## Exercise instructions
Please count the lines below that contain the word "computer", and reply with that number alone.

## Records shown

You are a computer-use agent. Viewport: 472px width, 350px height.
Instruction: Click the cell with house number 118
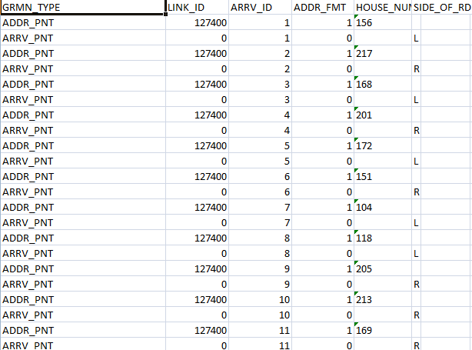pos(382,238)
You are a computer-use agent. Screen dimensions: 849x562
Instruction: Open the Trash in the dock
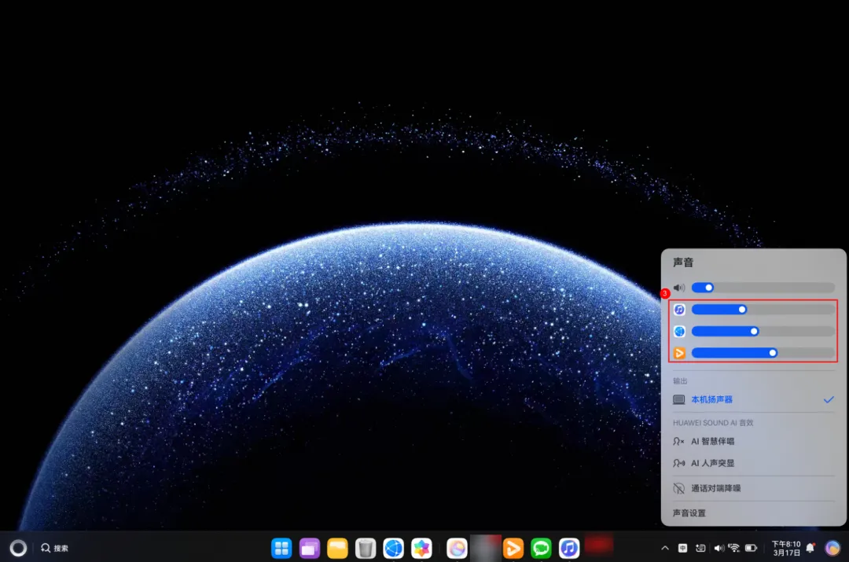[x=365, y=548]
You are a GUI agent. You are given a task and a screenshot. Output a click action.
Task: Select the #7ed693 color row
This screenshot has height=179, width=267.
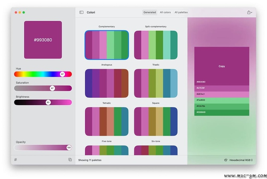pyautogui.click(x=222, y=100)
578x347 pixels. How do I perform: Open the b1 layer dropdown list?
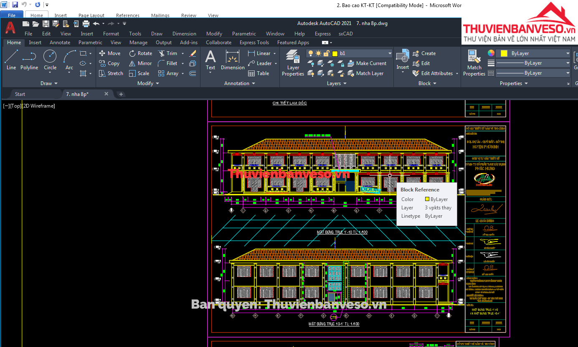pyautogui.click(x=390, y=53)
...
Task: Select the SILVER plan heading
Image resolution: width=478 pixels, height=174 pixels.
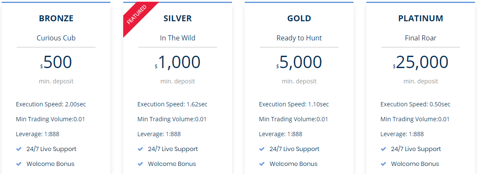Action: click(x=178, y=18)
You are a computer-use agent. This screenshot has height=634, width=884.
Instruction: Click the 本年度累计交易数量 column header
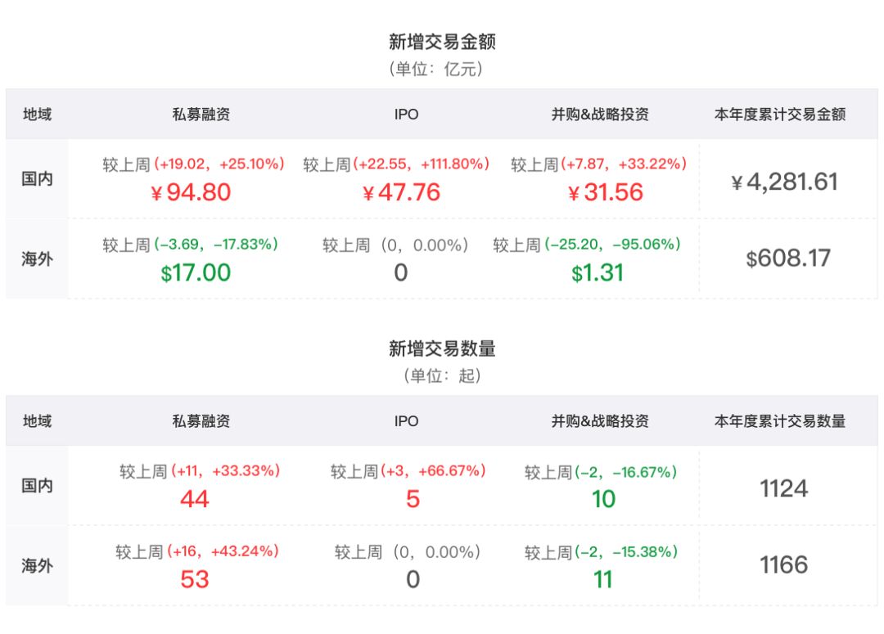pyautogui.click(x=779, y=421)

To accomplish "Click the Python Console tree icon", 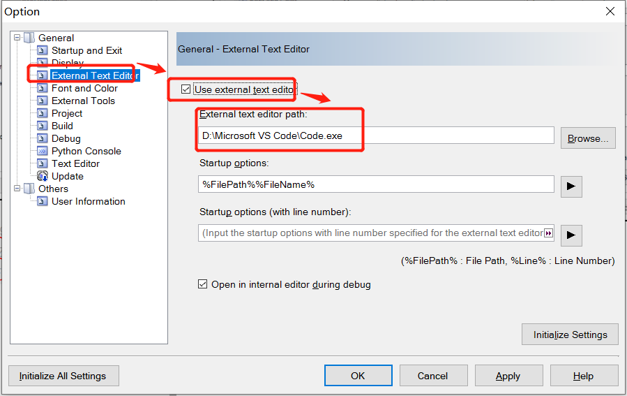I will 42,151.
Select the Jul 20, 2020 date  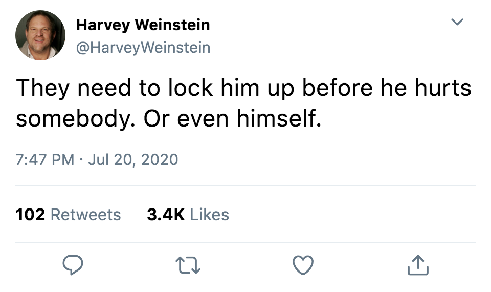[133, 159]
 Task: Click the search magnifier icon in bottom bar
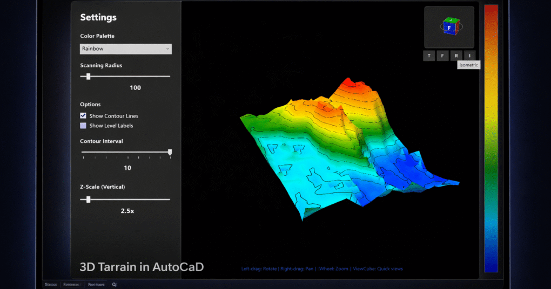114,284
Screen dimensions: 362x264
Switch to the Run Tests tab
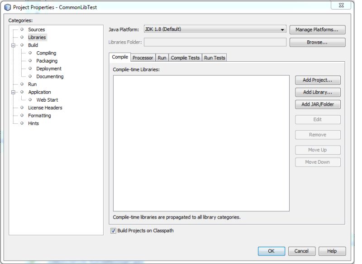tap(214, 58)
* * *
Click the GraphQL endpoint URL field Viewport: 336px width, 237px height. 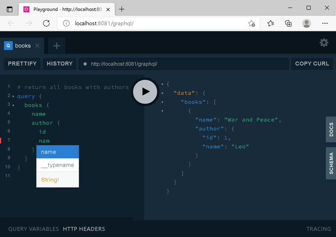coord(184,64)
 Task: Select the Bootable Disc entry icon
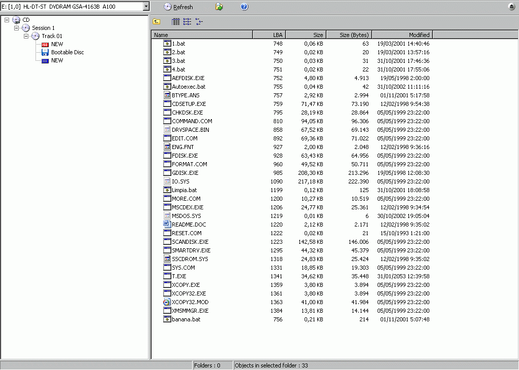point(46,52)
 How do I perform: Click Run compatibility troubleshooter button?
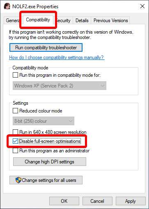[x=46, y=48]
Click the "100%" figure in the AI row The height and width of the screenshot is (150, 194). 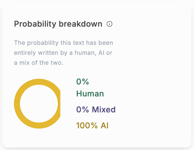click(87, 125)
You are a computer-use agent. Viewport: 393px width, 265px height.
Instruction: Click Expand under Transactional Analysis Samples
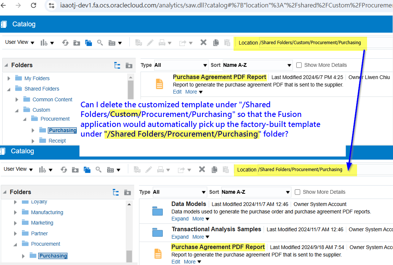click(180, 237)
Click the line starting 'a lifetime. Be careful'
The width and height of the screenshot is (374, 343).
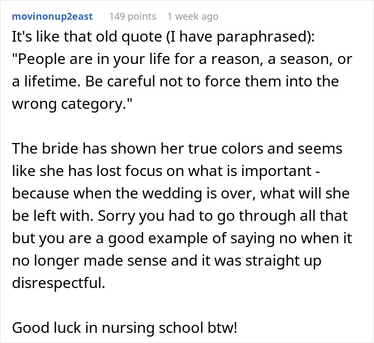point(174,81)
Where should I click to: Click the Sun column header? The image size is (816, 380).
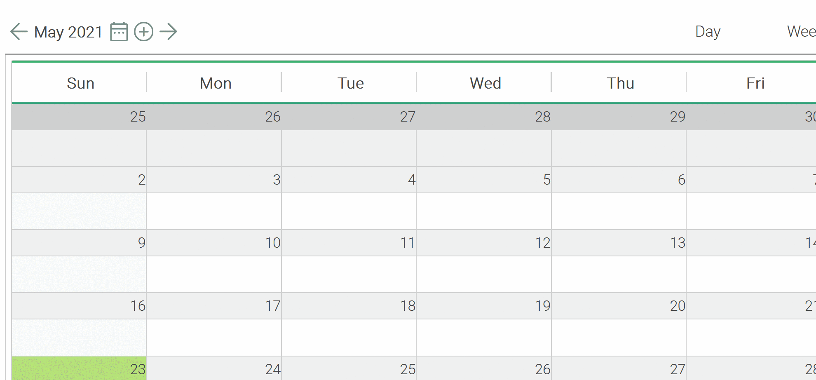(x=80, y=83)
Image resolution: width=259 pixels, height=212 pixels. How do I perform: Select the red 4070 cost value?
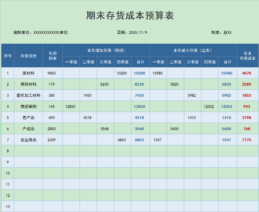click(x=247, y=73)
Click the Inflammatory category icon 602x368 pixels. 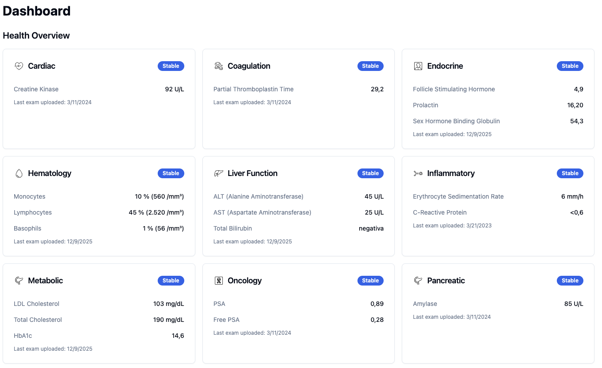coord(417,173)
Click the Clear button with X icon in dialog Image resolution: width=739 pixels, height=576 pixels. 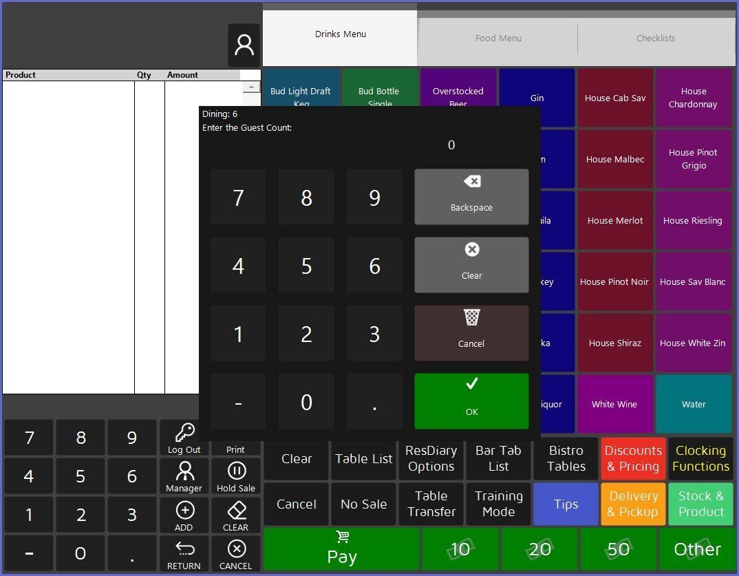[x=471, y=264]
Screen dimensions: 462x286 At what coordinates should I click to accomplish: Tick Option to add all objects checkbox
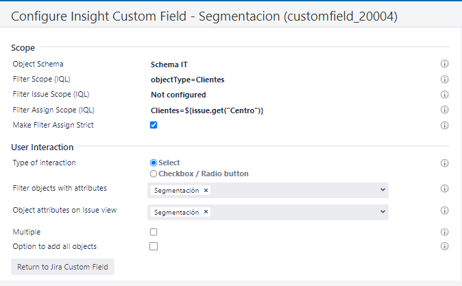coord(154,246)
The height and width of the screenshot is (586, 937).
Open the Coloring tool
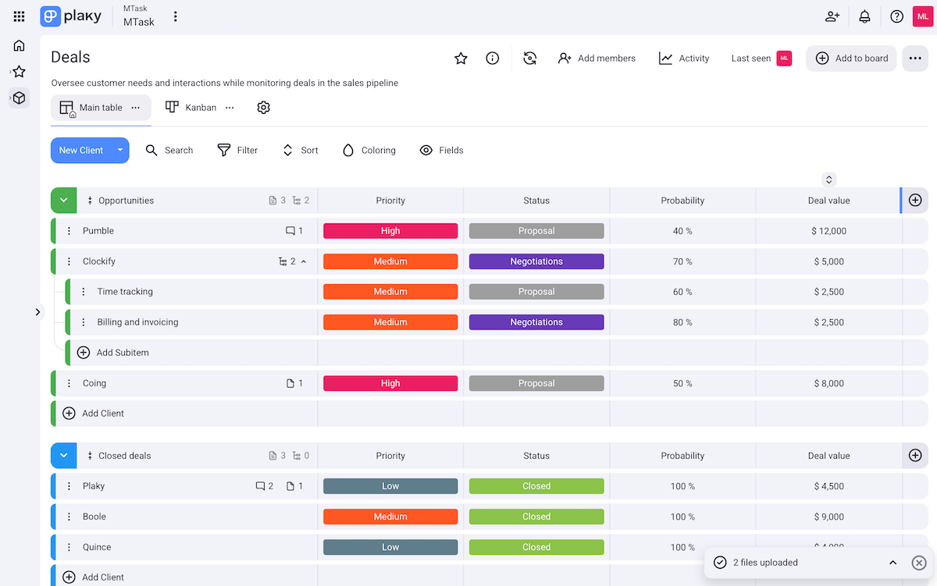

## Answer to this problem
4